Bronwen MacArthur and Adele Myers are both pregnant; they're dancing about that in a new piece named "Quartet" since the fetuses are active participants.
In another sense, the two local choreographers have already given birth: to a new performance space. What, for over 50 years, was Frank's hardware store at 817 Grand Ave. has been stripped down to the classic small-theater bare floor and unadorned brick wall arrangement.
There are pillars in the room that are potential sightline obstacles, and the lack of a raised stage caused some of the audience at World Beyond's opening night to stand throughout Thursday's performance. But the audience had already been told that this was expected to be "a relaxed atmosphere--if your view is blocked, get up and move around." Frank's will be missed, but the Studio on Grand is a fine workable space, a nice shift from do-it-yourself practicality in that location to do-it-yourself creativity.
World Beyond has two more performances, Friday and Saturday (April 25 & 26) at 8 p.m. Call (203) 401-8948 . Tickets are $10.
I've seen pregnant women dance before; it's something of a cliche in the regional dance scene, marking common life transitions from big-city dance careers to settling down in smaller cities. But I've never seen an impending-motherhood duet before now, and seldom seen such acrobatic, flexible exploration of the female form in such a glorious, glowing, bellyful condition. As directed by Lisa Race, MacArthur and Myers move from sharp herky-jerky hand gestures to rounded swirls, turns and roles, stopping just short of splits and somersaults. It's hard not to get caught up in their exuberance, and the wonderment of new life.
Still, as I've said, pregnant women dancing is not new to me. The other two dances on this 90-minute bill were more intriguing from a critical standpoint. "Coming to Grips," choreographed by MacArthur to an original recorded score by Bryan Senti, opens with a artistically wrought catfight and develops gracefully into a four-dancer relationship saga: from threatening actions to order, beauty and style. Much of the dance seems to comment on social and choreographic formalities, the preening and posing of ballet mutated into modern dance terms.
Myers' "what we have is half of what we wish for...," on the other hand, is intent of breaking rules. A cast of five means the dancers can't pair up evenly and there's always a variable element. There's also a wondrous sound collage by Kyle Olson which could stand alone as a fully realized artwork yet works even better as provocative and propulsive pace-setter for the quintet. Olson's burst of beats, tones, ringing sounds, melodic chords, backward tapes and long passages from works by William Arnold, In Between Noise and Dim Dim also meshes neatly with the jumble of text and other other images digitally sculpted by Tara Burns. The dance, part of a longer work in progress that will have its premiere in late July in New York, has some insecure moments which seem hastily improvised rather than carefully set. But when it clicks, as it often does, this is a fascinating modernistic breakdown of a hectic society.
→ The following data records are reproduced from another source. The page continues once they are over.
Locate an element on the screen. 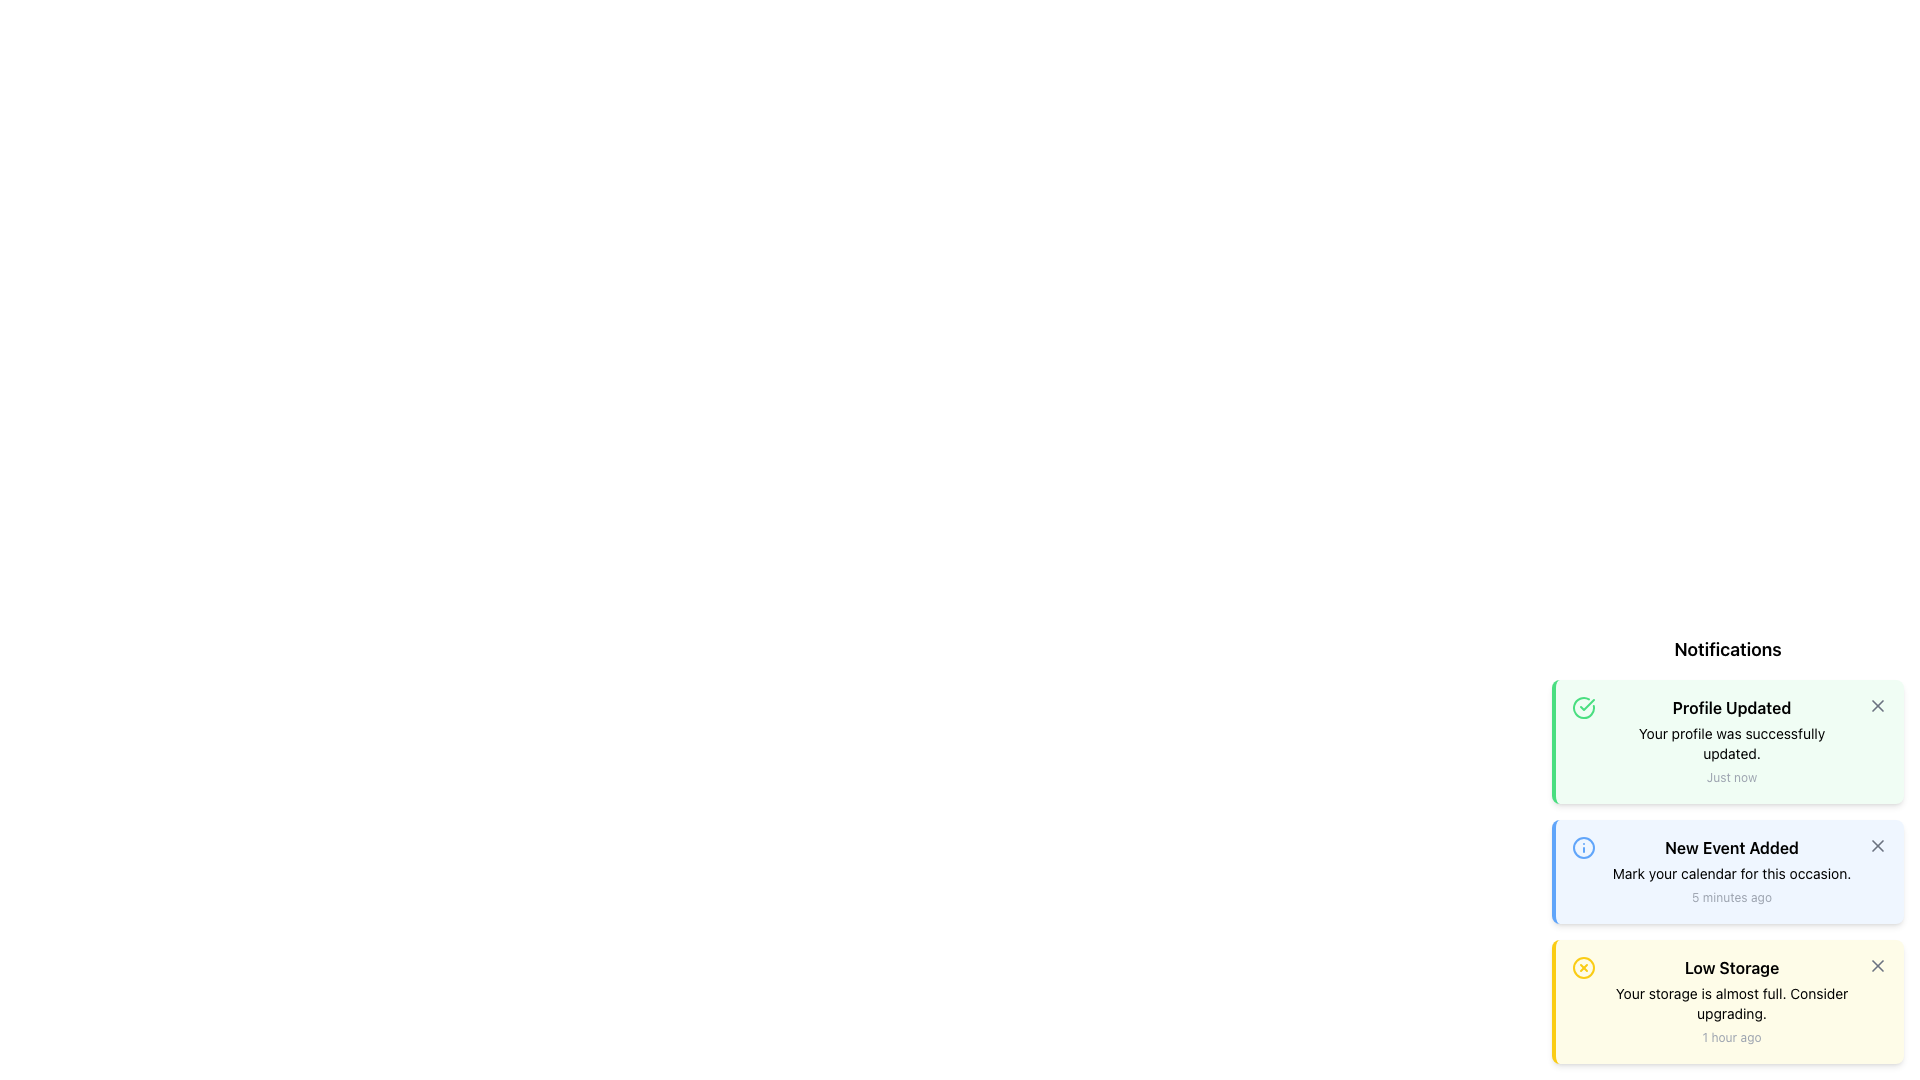  the close button located in the top-right corner of the 'Low Storage' notification card is located at coordinates (1876, 964).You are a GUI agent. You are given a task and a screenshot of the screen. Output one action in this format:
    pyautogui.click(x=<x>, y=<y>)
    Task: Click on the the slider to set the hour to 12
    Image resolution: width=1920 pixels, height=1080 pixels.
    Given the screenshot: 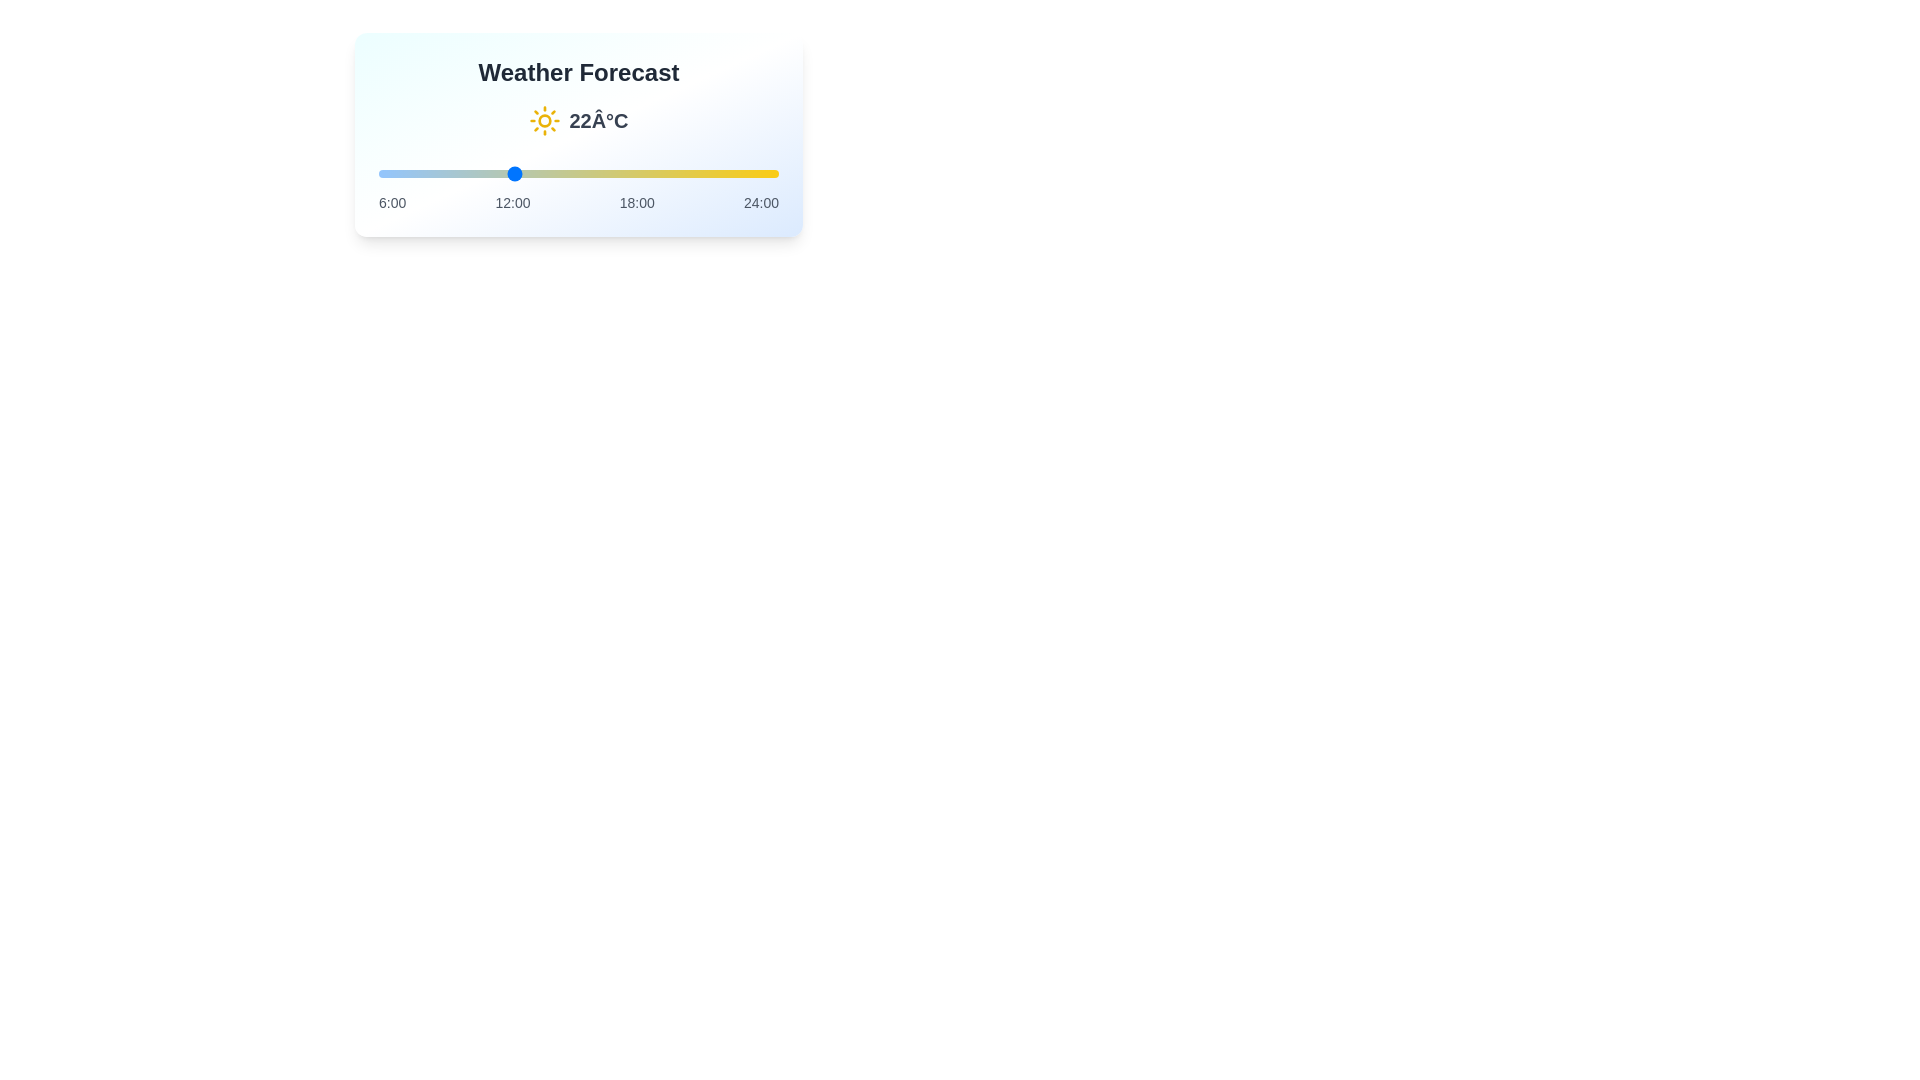 What is the action you would take?
    pyautogui.click(x=512, y=172)
     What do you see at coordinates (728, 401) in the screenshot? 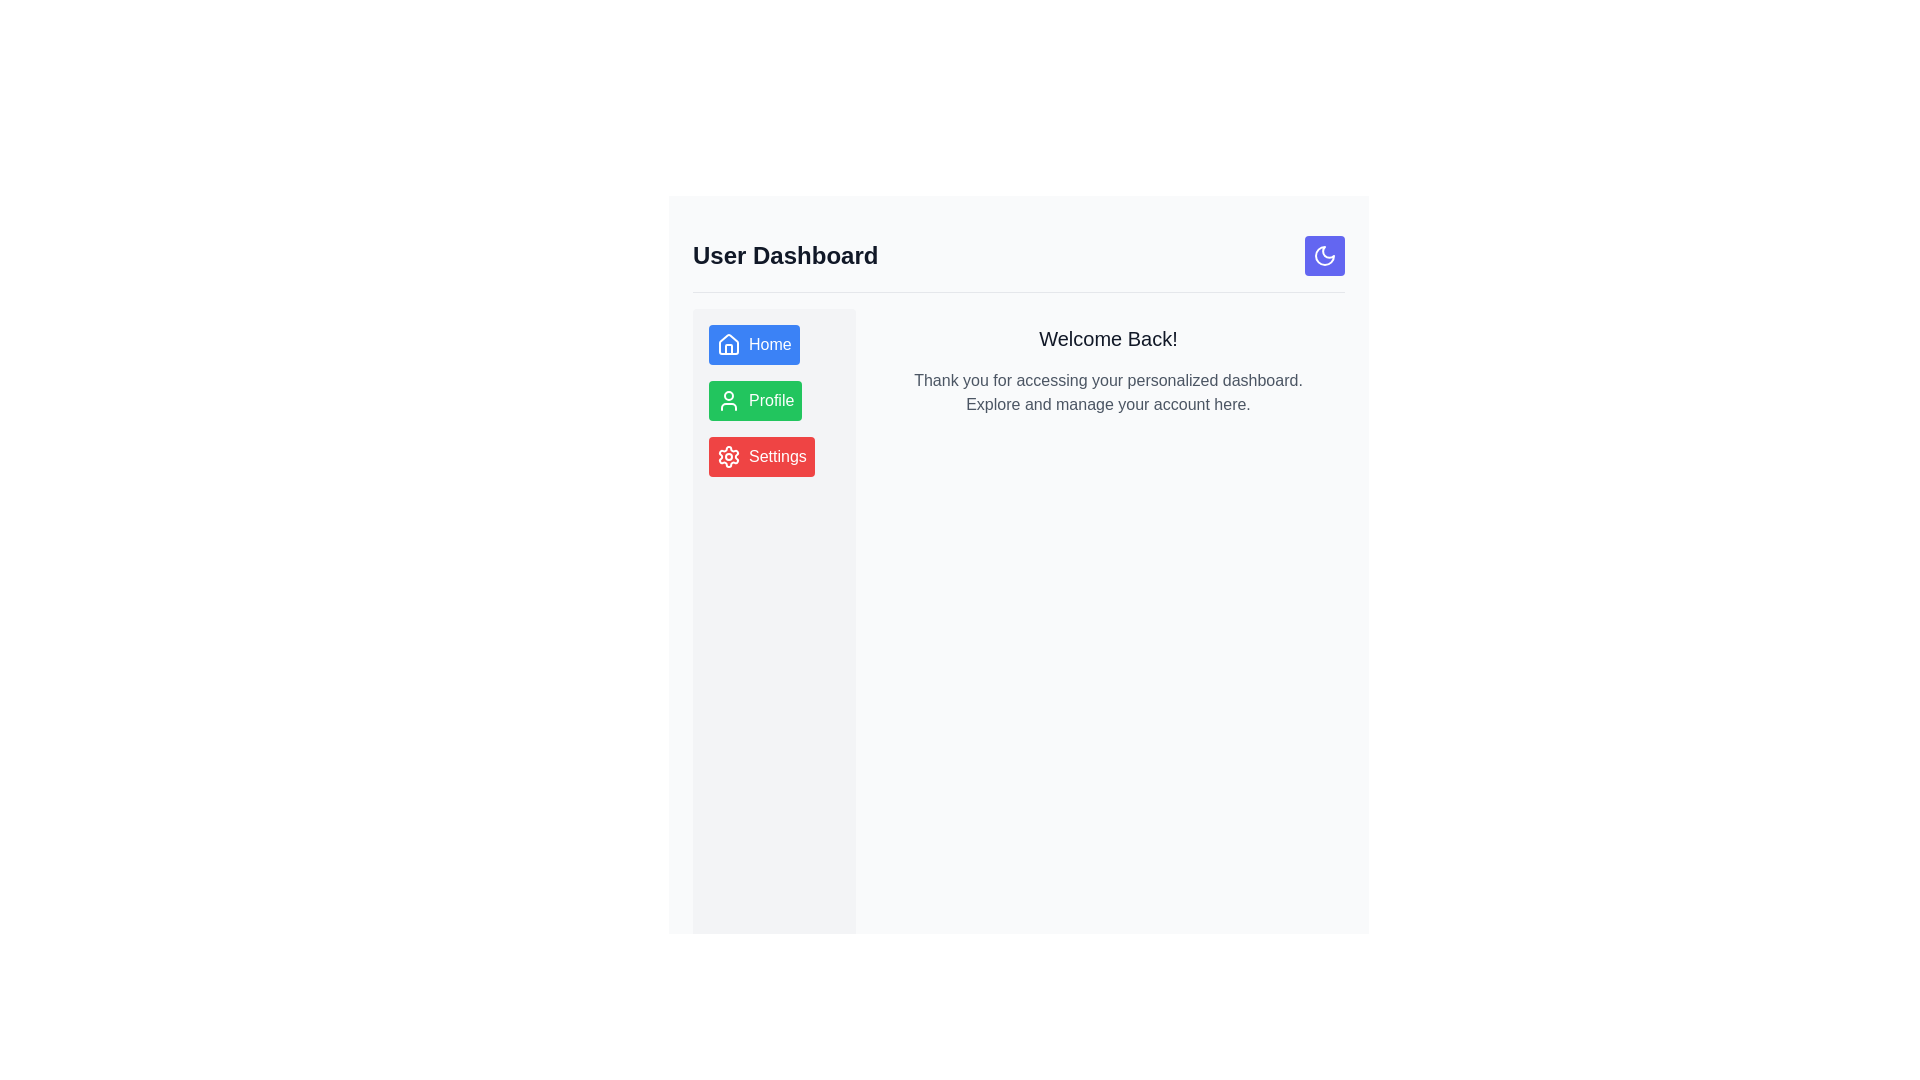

In a remarkably short time, MacArthur and Myers have distinguished themselves within the established New Haven dance scene. Here's their chief distinction: they're fashionable. Like most small dance companies, they eschew idealized dancer bodies in favor of natural ability and most realistically diverse physiques. But the dancers carry themselves, justifiably, as if they're the hippest people in the room. They dress with style, dance with self-control rather than raw abandon, and look cool doing it. The street clothes which adorn the dancers in "what we have.." aren't the stereotypical loose garb that's usually donned in modern dance yet can be as out-of-style as the tutu; these are functional yet form-fitting costumes that really help define the dancers and their attitudes. In "Coming to Grips," one of the dancers was sweating such that her hair stuck to her face in increasingly interesting patterns, and it seemed chic rather than unkempt. Such stylish savoir-faire is hard to come by in small-city dance.
It's touches like this that are settting Adele Myers and Bronwen MacArthur apart. That, and the fact that they've trailblazed a new dance space in town. More power to them, and to the little pre-natal terpsichoreans they're carrying.